Die gefrorene Erde hatte sich unter diesem riesigen Flammenherd rasch erwärmt, und das Lager war nur noch ein einziges, Ekel erregendes Schlammfeld, übersät von Unrat und stinkenden Gerippen, über denen finster die Raben schwebten. Sich selbst überlassen, hatten sich die Monster beim Aufschlagen ihrer Winterquartiere um keinerlei Plan geschert, jeder platzierte sein Zelt oder grub sein Schlupfloch, wo es ihm gerade in den Sinn kam, und es kam fortwährend zu irgendwelchen Schlägereien um einen Brocken Fleisch oder einige Ellen trockenen Bodens selbst noch zu nachtschlafender Stunde. Und doch, je näher man dem gähnenden Loch kam, das da in die Erde gebohrt war, desto mehr wich dieses abstoßende, wüste Durcheinander einer scheinbaren Ordnung.
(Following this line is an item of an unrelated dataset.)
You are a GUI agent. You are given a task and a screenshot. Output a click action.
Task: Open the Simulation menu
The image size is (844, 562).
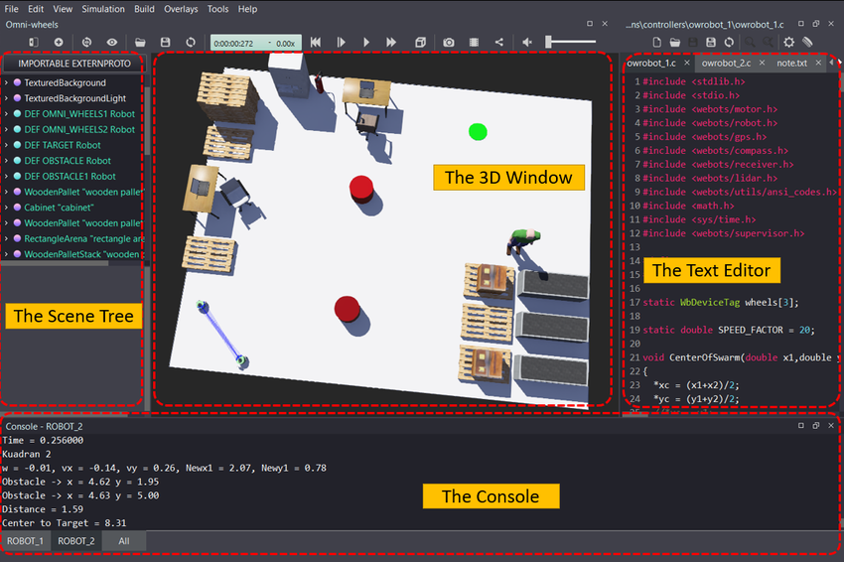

Die Zwerge von Prinz Rogor hatten eine natürliche Grotte an der Flanke eines Hügels mit Beschlag belegt und bereits damit angefangen, sie weiter auszuhöhlen. Die menschlichen und eifischen Söldner, die sich etwas abseits zusammengefunden hatten, standen auf Posten um ihr Zeltdorf herum und bewachten rund um die Uhr ihr Gold und ihre Verpflegung. Die Goblins schließlich hatten sich in der unmittelbaren Umgebung der unterirdischen Stadt niedergelassen, um ihren schauerlichen Herrn zu beschützen, und hatten eine hohe Schutzwand aus Palisaden errichtet, um sich vor dem Bodensatz der Armee zu verschanzen. Eine Garde aus mageren, schmutzigen Kriegern, die mit langen, geschwärzten Krummsäbeln bewaffnet waren und bis zu den Füßen reichende Kettenhemden trugen, bildeten an den Haupttoren ein langes Spalier aus gehärtetem Eisen, wenn zu festen Zeiten Sklaven aus den Tiefen der Stadt heraufkamen und ganze Wagenladungen von Speisen, Wein und Pelzen brachten, auf die sich die armen Schlucker stürzten, die in der Nähe untergebracht waren. Jeden Tag nutzten bedauernswerte Karawanen von Flüchtlingen die Gelegenheit und versuchten, aus der umzingelten Stadt zu fliehen: Gnomen, Zwerge, Menschen oder Elfen, Händler oder Dirnen, Goldschmiede, die schier unter der Last ihrer Reichtümer, welche sie zu retten versuchten, zusammenbrachen, Bettler und Krüppel. Einige schafften es, lebendig hinauszugelangen, wobei sie alles bis aufs letzte Hemd zurückließen. Doch der Großteil endete im Schlamm der Feldlager, geschändet, gefoltert, bei lebendigem Leibe verschlungen, den Fangzähnen der Kobolde und ihrer wilden Hunde ausgeliefert.
Nichts, was sich in der unmittelbaren Umgebung von KabBag oder in gleich welcher seiner Höhlen abspielte, blieb seinen Bewohnern lange verborgen, und doch fanden sich Tag für Tag weitere, die dieser Hölle, in die sich die Stadt verwandelt hatte, zu entrinnen trachteten, bisweilen unter dem Einsatz von Gewalt, mit Messerund Lanzenstichen, bisweilen, indem sie aus vollen Händen mit Gold um sich warfen (was die Hunde nicht im Geringsten beeindruckte), und bisweilen sogar, indem sie Sklaven opferten, die sie den rasenden Monstern nackt vorwarfen, bevor sie einen Fluchtversuch wagten. Selbst wenn die Überlebenschancen noch so gering waren, schien doch alles besser, als in der unterirdischen Stadt auf den sicheren Tod zu warten.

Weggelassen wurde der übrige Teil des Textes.